[Task statement] Output, word for word, the lines of this listing that fall between the line with "Task: Open the Starting with search dropdown" and the line with "Click the help question mark icon This", counting both of those lines, and no others.

[Data records]
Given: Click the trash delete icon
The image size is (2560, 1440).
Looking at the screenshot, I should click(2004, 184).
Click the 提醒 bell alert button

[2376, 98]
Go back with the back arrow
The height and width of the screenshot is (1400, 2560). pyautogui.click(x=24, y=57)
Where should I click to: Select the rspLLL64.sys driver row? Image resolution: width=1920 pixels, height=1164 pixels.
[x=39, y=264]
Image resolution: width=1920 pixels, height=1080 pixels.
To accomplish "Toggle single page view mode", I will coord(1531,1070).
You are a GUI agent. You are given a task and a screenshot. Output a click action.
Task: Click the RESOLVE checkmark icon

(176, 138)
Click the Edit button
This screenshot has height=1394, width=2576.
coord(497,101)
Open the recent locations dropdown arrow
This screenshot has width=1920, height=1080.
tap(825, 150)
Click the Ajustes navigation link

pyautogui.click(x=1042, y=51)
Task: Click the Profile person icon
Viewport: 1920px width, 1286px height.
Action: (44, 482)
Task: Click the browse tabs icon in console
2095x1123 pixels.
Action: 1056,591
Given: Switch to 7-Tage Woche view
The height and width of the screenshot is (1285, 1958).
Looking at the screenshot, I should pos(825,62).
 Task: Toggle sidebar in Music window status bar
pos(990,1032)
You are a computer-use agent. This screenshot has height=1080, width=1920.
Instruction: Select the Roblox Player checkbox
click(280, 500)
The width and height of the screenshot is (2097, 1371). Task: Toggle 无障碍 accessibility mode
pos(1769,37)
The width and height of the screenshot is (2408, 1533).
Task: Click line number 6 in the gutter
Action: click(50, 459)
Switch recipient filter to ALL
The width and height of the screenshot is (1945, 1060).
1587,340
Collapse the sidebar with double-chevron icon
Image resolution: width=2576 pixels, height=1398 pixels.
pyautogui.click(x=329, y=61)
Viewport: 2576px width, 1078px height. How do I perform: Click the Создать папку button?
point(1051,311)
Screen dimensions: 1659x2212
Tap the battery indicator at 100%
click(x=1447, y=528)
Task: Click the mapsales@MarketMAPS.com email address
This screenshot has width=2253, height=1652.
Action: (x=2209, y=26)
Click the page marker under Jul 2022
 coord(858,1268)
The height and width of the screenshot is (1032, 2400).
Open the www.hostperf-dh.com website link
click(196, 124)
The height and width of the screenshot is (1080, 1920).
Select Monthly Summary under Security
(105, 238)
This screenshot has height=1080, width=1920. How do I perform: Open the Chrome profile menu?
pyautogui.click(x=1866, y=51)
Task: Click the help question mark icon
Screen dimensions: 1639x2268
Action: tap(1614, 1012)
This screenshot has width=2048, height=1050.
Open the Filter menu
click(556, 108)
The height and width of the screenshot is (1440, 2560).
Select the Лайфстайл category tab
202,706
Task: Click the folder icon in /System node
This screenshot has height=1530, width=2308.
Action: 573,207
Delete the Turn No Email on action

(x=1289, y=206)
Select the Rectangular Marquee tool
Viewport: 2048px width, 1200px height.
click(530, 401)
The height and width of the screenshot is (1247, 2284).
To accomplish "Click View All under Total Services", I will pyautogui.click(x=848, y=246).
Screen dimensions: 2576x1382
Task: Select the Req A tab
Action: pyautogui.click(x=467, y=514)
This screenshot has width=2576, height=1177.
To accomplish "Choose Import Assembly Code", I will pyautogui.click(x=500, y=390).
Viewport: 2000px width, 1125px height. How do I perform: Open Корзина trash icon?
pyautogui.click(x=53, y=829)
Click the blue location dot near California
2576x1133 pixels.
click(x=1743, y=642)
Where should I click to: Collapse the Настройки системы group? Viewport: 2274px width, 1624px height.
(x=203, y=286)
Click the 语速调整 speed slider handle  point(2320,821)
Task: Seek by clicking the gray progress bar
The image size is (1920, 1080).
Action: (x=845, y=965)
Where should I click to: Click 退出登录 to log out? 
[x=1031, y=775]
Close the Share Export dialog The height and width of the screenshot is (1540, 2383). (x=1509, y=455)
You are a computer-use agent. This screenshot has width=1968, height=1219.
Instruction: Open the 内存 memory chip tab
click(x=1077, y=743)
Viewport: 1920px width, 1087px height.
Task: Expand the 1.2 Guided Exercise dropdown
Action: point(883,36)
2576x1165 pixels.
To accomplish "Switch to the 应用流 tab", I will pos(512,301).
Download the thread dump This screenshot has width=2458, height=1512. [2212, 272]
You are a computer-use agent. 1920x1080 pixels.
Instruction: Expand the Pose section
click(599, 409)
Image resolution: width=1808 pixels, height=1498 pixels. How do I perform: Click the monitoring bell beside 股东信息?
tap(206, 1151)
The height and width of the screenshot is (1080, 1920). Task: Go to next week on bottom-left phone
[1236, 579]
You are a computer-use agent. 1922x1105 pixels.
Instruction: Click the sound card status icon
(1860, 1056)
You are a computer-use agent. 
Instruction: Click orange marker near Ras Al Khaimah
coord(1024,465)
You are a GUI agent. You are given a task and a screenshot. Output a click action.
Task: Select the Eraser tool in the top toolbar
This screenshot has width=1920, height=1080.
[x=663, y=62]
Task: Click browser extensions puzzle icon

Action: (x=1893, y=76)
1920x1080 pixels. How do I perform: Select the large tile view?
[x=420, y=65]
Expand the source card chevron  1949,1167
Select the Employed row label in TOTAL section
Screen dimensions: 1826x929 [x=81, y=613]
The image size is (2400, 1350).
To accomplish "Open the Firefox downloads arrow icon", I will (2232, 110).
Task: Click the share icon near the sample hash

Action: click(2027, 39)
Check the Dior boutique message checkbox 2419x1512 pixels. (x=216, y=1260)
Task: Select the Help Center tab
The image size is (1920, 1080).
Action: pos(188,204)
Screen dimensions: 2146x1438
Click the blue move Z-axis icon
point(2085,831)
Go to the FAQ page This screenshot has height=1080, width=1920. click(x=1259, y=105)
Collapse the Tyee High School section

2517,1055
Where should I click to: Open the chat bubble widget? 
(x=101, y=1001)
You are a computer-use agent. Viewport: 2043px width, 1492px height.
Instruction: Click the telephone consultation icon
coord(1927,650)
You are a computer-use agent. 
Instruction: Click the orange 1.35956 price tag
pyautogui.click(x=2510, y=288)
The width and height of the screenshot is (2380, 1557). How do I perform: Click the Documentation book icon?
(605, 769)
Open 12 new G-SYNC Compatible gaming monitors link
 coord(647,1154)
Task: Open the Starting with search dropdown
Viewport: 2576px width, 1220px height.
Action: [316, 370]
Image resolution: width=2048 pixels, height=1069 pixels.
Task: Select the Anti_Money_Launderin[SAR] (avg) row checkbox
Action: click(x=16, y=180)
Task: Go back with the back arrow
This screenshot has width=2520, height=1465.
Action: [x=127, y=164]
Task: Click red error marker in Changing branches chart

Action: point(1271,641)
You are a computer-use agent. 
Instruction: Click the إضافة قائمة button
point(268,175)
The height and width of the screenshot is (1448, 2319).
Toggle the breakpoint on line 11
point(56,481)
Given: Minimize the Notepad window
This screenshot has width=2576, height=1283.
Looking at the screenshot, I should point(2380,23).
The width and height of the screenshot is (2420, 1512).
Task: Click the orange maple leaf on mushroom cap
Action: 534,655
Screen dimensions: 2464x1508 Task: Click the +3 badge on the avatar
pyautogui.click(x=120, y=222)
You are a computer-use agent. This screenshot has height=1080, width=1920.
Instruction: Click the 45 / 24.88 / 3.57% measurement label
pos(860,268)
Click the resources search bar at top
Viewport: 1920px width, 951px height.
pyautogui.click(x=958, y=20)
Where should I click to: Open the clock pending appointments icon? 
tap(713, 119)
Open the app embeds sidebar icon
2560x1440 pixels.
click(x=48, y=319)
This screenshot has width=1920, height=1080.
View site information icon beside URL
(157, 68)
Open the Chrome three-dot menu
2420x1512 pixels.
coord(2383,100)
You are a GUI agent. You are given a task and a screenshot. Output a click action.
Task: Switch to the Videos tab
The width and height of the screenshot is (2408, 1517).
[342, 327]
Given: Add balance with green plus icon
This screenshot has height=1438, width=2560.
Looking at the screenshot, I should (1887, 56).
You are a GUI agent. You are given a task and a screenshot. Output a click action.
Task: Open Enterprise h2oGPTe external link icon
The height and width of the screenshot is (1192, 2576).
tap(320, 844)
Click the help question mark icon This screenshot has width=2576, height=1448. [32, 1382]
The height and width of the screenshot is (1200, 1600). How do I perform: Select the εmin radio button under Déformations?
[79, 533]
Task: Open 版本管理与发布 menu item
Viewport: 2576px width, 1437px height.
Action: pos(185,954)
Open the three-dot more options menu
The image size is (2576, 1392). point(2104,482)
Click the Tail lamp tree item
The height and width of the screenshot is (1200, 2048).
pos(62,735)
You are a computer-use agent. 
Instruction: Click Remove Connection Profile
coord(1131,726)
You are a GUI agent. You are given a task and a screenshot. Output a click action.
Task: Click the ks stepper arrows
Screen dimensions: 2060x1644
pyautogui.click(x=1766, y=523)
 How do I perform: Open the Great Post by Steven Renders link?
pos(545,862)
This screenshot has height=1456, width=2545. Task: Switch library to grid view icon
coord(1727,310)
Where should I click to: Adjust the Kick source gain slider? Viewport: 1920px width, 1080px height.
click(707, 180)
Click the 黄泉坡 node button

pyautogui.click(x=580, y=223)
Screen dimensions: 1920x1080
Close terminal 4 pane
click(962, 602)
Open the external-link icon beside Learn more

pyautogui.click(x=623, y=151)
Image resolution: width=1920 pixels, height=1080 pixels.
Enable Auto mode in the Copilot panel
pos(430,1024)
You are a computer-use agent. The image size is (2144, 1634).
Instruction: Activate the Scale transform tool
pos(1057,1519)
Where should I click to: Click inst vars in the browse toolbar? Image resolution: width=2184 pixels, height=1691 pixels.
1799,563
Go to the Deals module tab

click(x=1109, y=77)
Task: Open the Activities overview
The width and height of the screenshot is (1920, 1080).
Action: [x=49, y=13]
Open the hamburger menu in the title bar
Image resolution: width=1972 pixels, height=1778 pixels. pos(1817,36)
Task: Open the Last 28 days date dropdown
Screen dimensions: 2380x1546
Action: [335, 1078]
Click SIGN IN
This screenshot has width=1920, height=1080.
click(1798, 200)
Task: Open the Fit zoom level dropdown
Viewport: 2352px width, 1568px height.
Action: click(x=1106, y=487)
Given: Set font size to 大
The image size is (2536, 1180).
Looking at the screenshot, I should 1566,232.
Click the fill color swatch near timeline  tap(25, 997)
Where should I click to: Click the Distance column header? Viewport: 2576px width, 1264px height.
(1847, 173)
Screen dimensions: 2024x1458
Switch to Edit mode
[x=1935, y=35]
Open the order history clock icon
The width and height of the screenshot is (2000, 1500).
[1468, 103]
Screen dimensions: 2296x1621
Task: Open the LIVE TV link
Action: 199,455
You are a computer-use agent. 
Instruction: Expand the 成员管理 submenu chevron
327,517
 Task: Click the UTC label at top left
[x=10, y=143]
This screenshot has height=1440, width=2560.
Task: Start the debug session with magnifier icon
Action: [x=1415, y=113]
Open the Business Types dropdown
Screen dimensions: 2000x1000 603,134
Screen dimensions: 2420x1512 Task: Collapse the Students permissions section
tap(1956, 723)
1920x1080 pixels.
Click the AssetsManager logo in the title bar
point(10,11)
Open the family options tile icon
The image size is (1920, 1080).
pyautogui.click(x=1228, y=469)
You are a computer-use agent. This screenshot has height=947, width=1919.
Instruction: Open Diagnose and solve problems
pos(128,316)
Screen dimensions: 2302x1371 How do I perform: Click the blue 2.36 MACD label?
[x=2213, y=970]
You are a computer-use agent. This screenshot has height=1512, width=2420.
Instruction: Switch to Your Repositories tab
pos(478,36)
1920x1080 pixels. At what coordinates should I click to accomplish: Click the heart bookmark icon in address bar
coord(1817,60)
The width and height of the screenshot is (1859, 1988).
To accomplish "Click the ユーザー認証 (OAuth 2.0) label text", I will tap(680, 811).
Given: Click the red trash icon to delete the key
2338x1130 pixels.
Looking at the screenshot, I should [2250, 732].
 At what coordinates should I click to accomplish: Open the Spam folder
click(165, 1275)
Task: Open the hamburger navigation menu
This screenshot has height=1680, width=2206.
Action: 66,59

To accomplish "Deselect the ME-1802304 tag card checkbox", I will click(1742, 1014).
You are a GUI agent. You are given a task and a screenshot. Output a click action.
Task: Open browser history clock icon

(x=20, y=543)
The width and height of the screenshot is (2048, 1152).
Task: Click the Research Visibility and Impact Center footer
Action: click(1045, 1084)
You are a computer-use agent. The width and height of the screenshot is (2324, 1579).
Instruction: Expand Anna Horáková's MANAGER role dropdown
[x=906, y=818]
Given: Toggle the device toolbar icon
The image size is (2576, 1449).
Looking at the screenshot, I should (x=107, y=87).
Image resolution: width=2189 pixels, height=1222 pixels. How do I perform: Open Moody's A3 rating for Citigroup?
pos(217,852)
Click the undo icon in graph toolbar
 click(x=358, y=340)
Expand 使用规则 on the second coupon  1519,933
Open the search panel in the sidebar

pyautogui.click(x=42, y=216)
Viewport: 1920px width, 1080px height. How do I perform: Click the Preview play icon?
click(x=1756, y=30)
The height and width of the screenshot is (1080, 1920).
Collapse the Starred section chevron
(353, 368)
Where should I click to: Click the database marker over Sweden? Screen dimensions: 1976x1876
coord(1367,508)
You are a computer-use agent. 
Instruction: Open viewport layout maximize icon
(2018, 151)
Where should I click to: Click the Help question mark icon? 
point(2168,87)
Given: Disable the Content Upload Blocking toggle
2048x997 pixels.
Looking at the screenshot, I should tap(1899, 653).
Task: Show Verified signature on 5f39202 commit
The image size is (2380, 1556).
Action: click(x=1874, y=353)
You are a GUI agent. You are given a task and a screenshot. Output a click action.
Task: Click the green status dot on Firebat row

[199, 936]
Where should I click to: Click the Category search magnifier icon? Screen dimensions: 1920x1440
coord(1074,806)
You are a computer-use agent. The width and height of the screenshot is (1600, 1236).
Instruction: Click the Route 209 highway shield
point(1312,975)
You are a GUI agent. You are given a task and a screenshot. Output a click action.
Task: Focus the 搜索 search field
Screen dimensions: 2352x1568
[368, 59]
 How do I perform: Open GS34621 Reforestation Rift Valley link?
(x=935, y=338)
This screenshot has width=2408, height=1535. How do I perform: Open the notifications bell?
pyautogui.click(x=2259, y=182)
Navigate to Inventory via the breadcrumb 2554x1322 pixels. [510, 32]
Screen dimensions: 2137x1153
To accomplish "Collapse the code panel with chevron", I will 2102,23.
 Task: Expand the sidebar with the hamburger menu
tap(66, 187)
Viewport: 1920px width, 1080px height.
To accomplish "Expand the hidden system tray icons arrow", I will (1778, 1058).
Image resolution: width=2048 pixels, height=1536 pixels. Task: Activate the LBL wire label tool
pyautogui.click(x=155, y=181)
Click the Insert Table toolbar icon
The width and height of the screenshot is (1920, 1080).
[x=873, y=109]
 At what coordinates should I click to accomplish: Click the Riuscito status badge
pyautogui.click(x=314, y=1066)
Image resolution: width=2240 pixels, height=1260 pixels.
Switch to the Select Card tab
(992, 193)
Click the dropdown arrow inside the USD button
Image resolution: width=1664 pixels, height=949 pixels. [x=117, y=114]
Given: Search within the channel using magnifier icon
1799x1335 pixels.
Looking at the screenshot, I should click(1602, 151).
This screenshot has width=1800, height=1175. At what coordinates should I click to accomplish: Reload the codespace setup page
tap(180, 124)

[Result below]
Task: Open the Starting with search dropdown
Viewport: 2576px width, 1220px height.
Action: [316, 370]
Image resolution: width=2048 pixels, height=1069 pixels.
Task: Select the Anti_Money_Launderin[SAR] (avg) row checkbox
Action: click(x=16, y=180)
Task: Go back with the back arrow
This screenshot has width=2520, height=1465.
Action: [x=127, y=164]
Task: Click red error marker in Changing branches chart

Action: point(1271,641)
You are a computer-use agent. 
Instruction: Click the إضافة قائمة button
point(268,175)
The height and width of the screenshot is (1448, 2319).
Toggle the breakpoint on line 11
point(56,481)
Given: Minimize the Notepad window
This screenshot has width=2576, height=1283.
Looking at the screenshot, I should point(2380,23).
The width and height of the screenshot is (2420, 1512).
Task: Click the orange maple leaf on mushroom cap
Action: 534,655
Screen dimensions: 2464x1508 Task: Click the +3 badge on the avatar
pyautogui.click(x=120, y=222)
You are a computer-use agent. This screenshot has height=1080, width=1920.
Instruction: Click the 45 / 24.88 / 3.57% measurement label
pos(860,268)
Click the resources search bar at top
Viewport: 1920px width, 951px height.
pyautogui.click(x=958, y=20)
Where should I click to: Open the clock pending appointments icon? 
tap(713, 119)
Open the app embeds sidebar icon
2560x1440 pixels.
click(x=48, y=319)
This screenshot has width=1920, height=1080.
View site information icon beside URL
(157, 68)
Open the Chrome three-dot menu
2420x1512 pixels.
coord(2383,100)
You are a GUI agent. You are given a task and a screenshot. Output a click action.
Task: Switch to the Videos tab
The width and height of the screenshot is (2408, 1517).
[342, 327]
Given: Add balance with green plus icon
This screenshot has height=1438, width=2560.
Looking at the screenshot, I should (1887, 56).
You are a GUI agent. You are given a task and a screenshot. Output a click action.
Task: Open Enterprise h2oGPTe external link icon
The height and width of the screenshot is (1192, 2576).
tap(320, 844)
Click the help question mark icon This screenshot has width=2576, height=1448. [32, 1382]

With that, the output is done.